R allows interaction spline functions, wide variety of predictor parameterizations, wide variety of models, unifying model formula language, model validation by resampling.

R is comprehensive:

6.1 The R Modeling Language

R statistical modeling language:

Code
response ~ terms

y ~ age + sex            # age + sex main effects
y ~ age + sex + age:sex  # add second-order interaction
y ~ age*sex              # second-order interaction +
                         # all main effects
y ~ (age + sex + pressure)^2
                         # age+sex+pressure+age:sex+age:pressure...
y ~ (age + sex + pressure)^2 - sex:pressure
                         # all main effects and all 2nd order
                         # interactions except sex:pressure
y ~ (age + race)*sex     # age+race+sex+age:sex+race:sex
y ~ treatment*(age*race + age*sex) # no interact. with race,sex
sqrt(y) ~ sex*sqrt(age) + race
# functions, with dummy variables generated if
# race is an R factor (classification) variable
y ~ sex + poly(age,2)    # poly generates orthogonal polynomials
race.sex <- interaction(race,sex)
y ~ age + race.sex       # for when you want dummy variables for
                         # all combinations of the factors

The formula for a regression model is given to a modeling function, e.g.

Code
lrm(y ~ rcs(x,4))

is read “use a logistic regression model to model y as a function of x, representing x by a restricted cubic spline with 4 default knots”1.

  • 1 lrm andrcs are in the rms package.

  • update function: re-fit model with changes in terms or data:

    Code
    f  <- lrm(y ~ rcs(x,4) + x2 + x3)
    f2 <- update(f, subset=sex=="male")
    f3 <- update(f, .~.-x2)         # remove x2 from model
    f4 <- update(f, .~. + rcs(x5,5))# add rcs(x5,5) to model
    f5 <- update(f, y2 ~ .)         # same terms, new response var.

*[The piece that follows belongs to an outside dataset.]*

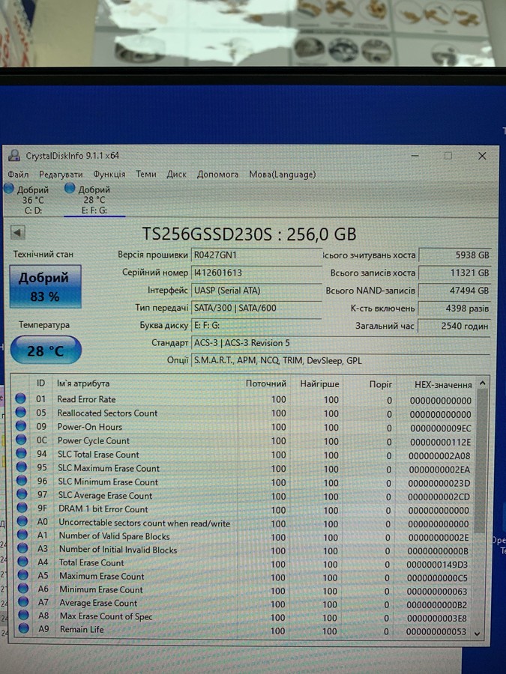Image resolution: width=506 pixels, height=674 pixels.
Task: Click status circle for Remain Life row
Action: tap(24, 628)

    6.2 User-Contributed Functions

    • R is high-level object-oriented language.
    • R runs on all platforms, and can be run on chromebooks using RStudio Server
    • Multitude of user-contributed functions freely available
    • International community of users

    Some R functions:

    • See Venables and Ripley
    • Hierarchical clustering: hclust
    • Principal components: princomp, prcomp
    • Canonical correlation: cancor
    • Nonparametric transform-both-sides additive models:
      ace, avas
    • Parametric transform-both-sides additive models:
      areg, areg.boot (Hmisc package in R))
    • Rank correlation methods:
      rcorr, hoeffd, spearman2 (Hmisc)
    • Variable clustering: varclus (Hmisc)
    • Single imputation: transcan (Hmisc)
    • Multiple imputation: aregImpute (Hmisc)
    • Restricted cubic splines:
      rcspline.eval (Hmisc)
    • Re-state restricted spline in simpler form:
      rcspline.restate (Hmisc)

    6.3 The rms Package

    • datadist function to compute predictor distribution summaries
    Code
    y ~ sex + lsp(age,c(20,30,40,50,60)) +
        sex %ia% lsp(age,c(20,30,40,50,60))

    E.g. restrict age \(\times\) cholesterol interaction to be of form \(AF(B) + BG(A)\):

    Code
    y ~ lsp(age,30) + rcs(cholesterol,4) +
        lsp(age,30) %ia% rcs(cholesterol,4)

    Special fitting functions by Harrell to simplify procedures described in these notes:

    rms Fitting Functions
    Function Purpose Related R Functions
    ols Ordinary least squares linear model lm
    lrm Binary and ordinal logistic regression model with options for penalize MLE glm
    orm Ordinal semi-parametric regression model for continuous \(Y\) and several link functions polr,lrm
    psm Accelerated failure time parametric survival models survreg
    cph Cox proportional hazards regression coxph
    bj Buckley-James censored least squares model survreg,lm
    Glm rms version of glm glm
    Gls rms version of gls gls (nlme package)
    Rq rms version of rq rq (quantreg package)
    rms Transformation Functions
    Function Purpose
    asis No post-transformation (seldom used explicitly)
    rcs Restricted cubic splines
    pol Polynomial using standard notation
    lsp Linear spline
    catg Categorical predictor (seldom)
    scored Ordinal categorical variables
    matrx Keep variables as group for anova and fastbw
    strat Non-modeled stratification factors (used for cph only)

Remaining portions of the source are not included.